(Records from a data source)
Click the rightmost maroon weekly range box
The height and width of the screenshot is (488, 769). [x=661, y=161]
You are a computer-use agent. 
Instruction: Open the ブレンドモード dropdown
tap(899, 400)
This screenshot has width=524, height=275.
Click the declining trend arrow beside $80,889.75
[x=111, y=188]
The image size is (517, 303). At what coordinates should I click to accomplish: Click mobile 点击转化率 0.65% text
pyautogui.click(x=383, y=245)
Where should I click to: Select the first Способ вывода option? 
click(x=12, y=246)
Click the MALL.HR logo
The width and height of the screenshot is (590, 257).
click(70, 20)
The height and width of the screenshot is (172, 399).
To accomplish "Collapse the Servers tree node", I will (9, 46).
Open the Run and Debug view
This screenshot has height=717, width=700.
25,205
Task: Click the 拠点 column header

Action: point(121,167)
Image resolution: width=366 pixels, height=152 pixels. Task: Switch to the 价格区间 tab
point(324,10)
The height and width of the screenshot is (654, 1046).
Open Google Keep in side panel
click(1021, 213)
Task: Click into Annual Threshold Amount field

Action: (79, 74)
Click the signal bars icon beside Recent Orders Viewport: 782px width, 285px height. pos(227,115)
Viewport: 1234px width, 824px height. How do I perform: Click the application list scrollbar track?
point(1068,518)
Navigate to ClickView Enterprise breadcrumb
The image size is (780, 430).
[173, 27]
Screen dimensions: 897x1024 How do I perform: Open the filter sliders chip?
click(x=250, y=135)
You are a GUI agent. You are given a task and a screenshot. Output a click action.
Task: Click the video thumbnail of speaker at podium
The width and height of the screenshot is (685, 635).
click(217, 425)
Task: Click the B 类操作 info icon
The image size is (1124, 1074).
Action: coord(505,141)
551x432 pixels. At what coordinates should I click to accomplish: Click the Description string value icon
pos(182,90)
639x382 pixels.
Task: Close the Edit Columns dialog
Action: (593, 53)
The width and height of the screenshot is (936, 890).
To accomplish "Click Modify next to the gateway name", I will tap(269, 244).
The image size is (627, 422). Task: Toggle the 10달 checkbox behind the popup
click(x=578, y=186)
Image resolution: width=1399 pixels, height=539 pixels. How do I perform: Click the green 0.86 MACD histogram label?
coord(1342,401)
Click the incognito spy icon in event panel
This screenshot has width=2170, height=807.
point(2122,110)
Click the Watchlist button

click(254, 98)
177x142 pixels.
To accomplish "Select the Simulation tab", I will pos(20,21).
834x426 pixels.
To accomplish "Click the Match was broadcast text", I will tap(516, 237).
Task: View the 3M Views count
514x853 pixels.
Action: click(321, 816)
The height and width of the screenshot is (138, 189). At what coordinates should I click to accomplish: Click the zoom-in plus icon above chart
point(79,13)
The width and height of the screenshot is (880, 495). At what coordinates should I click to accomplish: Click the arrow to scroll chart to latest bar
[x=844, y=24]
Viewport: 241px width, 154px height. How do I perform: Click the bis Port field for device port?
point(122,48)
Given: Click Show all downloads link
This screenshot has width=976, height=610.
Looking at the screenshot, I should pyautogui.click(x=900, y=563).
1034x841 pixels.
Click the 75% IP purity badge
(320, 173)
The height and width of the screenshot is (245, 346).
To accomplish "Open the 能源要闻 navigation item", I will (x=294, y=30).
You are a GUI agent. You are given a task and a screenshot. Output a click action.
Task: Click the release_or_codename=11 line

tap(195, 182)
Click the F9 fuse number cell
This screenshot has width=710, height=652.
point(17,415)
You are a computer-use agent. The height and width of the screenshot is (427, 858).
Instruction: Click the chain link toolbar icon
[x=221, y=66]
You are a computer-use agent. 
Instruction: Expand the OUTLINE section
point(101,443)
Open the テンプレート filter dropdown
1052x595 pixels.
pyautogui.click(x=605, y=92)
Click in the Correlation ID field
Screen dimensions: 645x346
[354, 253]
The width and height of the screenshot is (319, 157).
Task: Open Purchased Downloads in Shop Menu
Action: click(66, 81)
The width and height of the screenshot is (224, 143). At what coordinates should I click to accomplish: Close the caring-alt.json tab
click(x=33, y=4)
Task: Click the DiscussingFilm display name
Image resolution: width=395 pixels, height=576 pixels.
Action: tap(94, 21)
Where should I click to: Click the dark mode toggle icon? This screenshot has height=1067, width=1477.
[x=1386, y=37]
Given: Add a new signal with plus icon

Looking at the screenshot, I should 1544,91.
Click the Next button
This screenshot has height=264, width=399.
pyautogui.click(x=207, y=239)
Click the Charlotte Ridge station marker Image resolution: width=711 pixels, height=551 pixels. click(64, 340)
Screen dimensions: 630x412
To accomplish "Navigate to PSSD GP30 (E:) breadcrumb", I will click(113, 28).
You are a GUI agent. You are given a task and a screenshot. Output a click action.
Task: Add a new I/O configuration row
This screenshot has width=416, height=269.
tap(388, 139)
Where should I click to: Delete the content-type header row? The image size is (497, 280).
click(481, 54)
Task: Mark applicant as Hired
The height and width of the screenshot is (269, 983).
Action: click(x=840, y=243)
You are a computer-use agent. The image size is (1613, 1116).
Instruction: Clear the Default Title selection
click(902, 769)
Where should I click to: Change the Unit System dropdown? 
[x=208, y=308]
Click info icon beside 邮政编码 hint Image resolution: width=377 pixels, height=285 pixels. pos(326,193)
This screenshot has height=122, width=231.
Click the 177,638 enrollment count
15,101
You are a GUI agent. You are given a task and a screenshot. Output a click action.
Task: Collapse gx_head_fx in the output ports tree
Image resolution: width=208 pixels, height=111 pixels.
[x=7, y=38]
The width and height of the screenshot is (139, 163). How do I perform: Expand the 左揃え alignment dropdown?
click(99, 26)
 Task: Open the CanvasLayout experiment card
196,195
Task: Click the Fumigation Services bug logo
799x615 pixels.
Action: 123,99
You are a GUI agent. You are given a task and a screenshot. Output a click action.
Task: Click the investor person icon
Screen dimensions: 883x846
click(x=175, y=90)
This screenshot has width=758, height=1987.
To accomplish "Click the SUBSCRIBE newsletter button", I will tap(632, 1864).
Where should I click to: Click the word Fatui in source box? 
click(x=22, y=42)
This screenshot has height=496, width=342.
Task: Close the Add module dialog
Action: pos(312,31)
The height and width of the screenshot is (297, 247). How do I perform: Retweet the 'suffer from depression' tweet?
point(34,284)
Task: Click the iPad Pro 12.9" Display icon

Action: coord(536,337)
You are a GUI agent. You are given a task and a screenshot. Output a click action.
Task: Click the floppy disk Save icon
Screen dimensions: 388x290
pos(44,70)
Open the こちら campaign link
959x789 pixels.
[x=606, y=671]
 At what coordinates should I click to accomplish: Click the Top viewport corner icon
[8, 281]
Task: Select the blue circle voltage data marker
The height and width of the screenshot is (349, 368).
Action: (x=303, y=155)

Directions for this task – For this exercise, retype each entry from above exactly as it stands.

Answer to the problem –
Click the rightmost maroon weekly range box
The height and width of the screenshot is (488, 769). [x=661, y=161]
You are a computer-use agent. 
Instruction: Open the ブレンドモード dropdown
tap(899, 400)
This screenshot has width=524, height=275.
Click the declining trend arrow beside $80,889.75
[x=111, y=188]
The image size is (517, 303). At what coordinates should I click to accomplish: Click mobile 点击转化率 0.65% text
pyautogui.click(x=383, y=245)
Where should I click to: Select the first Способ вывода option? 
click(x=12, y=246)
Click the MALL.HR logo
The width and height of the screenshot is (590, 257).
click(70, 20)
The height and width of the screenshot is (172, 399).
To accomplish "Collapse the Servers tree node", I will (9, 46).
Open the Run and Debug view
This screenshot has height=717, width=700.
25,205
Task: Click the 拠点 column header

Action: point(121,167)
Image resolution: width=366 pixels, height=152 pixels. Task: Switch to the 价格区间 tab
point(324,10)
The height and width of the screenshot is (654, 1046).
Open Google Keep in side panel
click(1021, 213)
Task: Click into Annual Threshold Amount field

Action: (79, 74)
Click the signal bars icon beside Recent Orders Viewport: 782px width, 285px height. pos(227,115)
Viewport: 1234px width, 824px height. How do I perform: Click the application list scrollbar track?
point(1068,518)
Navigate to ClickView Enterprise breadcrumb
The image size is (780, 430).
[173, 27]
Screen dimensions: 897x1024 How do I perform: Open the filter sliders chip?
click(x=250, y=135)
You are a GUI agent. You are given a task and a screenshot. Output a click action.
Task: Click the video thumbnail of speaker at podium
The width and height of the screenshot is (685, 635).
click(217, 425)
Task: Click the B 类操作 info icon
The image size is (1124, 1074).
Action: coord(505,141)
551x432 pixels. At what coordinates should I click to accomplish: Click the Description string value icon
pos(182,90)
639x382 pixels.
Task: Close the Edit Columns dialog
Action: (593, 53)
The width and height of the screenshot is (936, 890).
To accomplish "Click Modify next to the gateway name", I will tap(269, 244).
The image size is (627, 422). Task: Toggle the 10달 checkbox behind the popup
click(x=578, y=186)
Image resolution: width=1399 pixels, height=539 pixels. How do I perform: Click the green 0.86 MACD histogram label?
coord(1342,401)
Click the incognito spy icon in event panel
This screenshot has width=2170, height=807.
point(2122,110)
Click the Watchlist button

click(254, 98)
177x142 pixels.
To accomplish "Select the Simulation tab", I will pos(20,21).
834x426 pixels.
To accomplish "Click the Match was broadcast text", I will tap(516, 237).
Task: View the 3M Views count
514x853 pixels.
Action: click(321, 816)
The height and width of the screenshot is (138, 189). At what coordinates should I click to accomplish: Click the zoom-in plus icon above chart
point(79,13)
The width and height of the screenshot is (880, 495). At what coordinates should I click to accomplish: Click the arrow to scroll chart to latest bar
[x=844, y=24]
Viewport: 241px width, 154px height. How do I perform: Click the bis Port field for device port?
point(122,48)
Given: Click Show all downloads link
This screenshot has width=976, height=610.
Looking at the screenshot, I should pyautogui.click(x=900, y=563).
1034x841 pixels.
Click the 75% IP purity badge
(320, 173)
The height and width of the screenshot is (245, 346).
To accomplish "Open the 能源要闻 navigation item", I will (x=294, y=30).
You are a GUI agent. You are given a task and a screenshot. Output a click action.
Task: Click the release_or_codename=11 line

tap(195, 182)
Click the F9 fuse number cell
This screenshot has width=710, height=652.
point(17,415)
You are a computer-use agent. The height and width of the screenshot is (427, 858).
Instruction: Click the chain link toolbar icon
[x=221, y=66]
You are a computer-use agent. 
Instruction: Expand the OUTLINE section
point(101,443)
Open the テンプレート filter dropdown
1052x595 pixels.
pyautogui.click(x=605, y=92)
Click in the Correlation ID field
Screen dimensions: 645x346
[354, 253]
The width and height of the screenshot is (319, 157).
Task: Open Purchased Downloads in Shop Menu
Action: click(66, 81)
The width and height of the screenshot is (224, 143). At what coordinates should I click to accomplish: Close the caring-alt.json tab
click(x=33, y=4)
Task: Click the DiscussingFilm display name
Image resolution: width=395 pixels, height=576 pixels.
Action: tap(94, 21)
Where should I click to: Click the dark mode toggle icon? This screenshot has height=1067, width=1477.
[x=1386, y=37]
Given: Add a new signal with plus icon

Looking at the screenshot, I should 1544,91.
Click the Next button
This screenshot has height=264, width=399.
pyautogui.click(x=207, y=239)
Click the Charlotte Ridge station marker Image resolution: width=711 pixels, height=551 pixels. click(64, 340)
Screen dimensions: 630x412
To accomplish "Navigate to PSSD GP30 (E:) breadcrumb", I will click(113, 28).
You are a GUI agent. You are given a task and a screenshot. Output a click action.
Task: Add a new I/O configuration row
This screenshot has width=416, height=269.
tap(388, 139)
Where should I click to: Delete the content-type header row? The image size is (497, 280).
click(481, 54)
Task: Mark applicant as Hired
The height and width of the screenshot is (269, 983).
Action: click(x=840, y=243)
You are a computer-use agent. The image size is (1613, 1116).
Instruction: Clear the Default Title selection
click(902, 769)
Where should I click to: Change the Unit System dropdown? 
[x=208, y=308]
Click info icon beside 邮政编码 hint Image resolution: width=377 pixels, height=285 pixels. pos(326,193)
This screenshot has height=122, width=231.
Click the 177,638 enrollment count
15,101
You are a GUI agent. You are given a task and a screenshot. Output a click action.
Task: Collapse gx_head_fx in the output ports tree
Image resolution: width=208 pixels, height=111 pixels.
[x=7, y=38]
The width and height of the screenshot is (139, 163). How do I perform: Expand the 左揃え alignment dropdown?
click(99, 26)
 Task: Open the CanvasLayout experiment card
196,195
Task: Click the Fumigation Services bug logo
799x615 pixels.
Action: 123,99
You are a GUI agent. You are given a task and a screenshot. Output a click action.
Task: Click the investor person icon
Screen dimensions: 883x846
click(x=175, y=90)
This screenshot has width=758, height=1987.
To accomplish "Click the SUBSCRIBE newsletter button", I will tap(632, 1864).
Where should I click to: Click the word Fatui in source box? 
click(x=22, y=42)
This screenshot has height=496, width=342.
Task: Close the Add module dialog
Action: pos(312,31)
The height and width of the screenshot is (297, 247). How do I perform: Retweet the 'suffer from depression' tweet?
point(34,284)
Task: Click the iPad Pro 12.9" Display icon

Action: coord(536,337)
You are a GUI agent. You are given a task and a screenshot. Output a click action.
Task: Click the floppy disk Save icon
Screen dimensions: 388x290
pos(44,70)
Open the こちら campaign link
959x789 pixels.
[x=606, y=671]
 At what coordinates should I click to accomplish: Click the Top viewport corner icon
[8, 281]
Task: Select the blue circle voltage data marker
The height and width of the screenshot is (349, 368).
Action: (x=303, y=155)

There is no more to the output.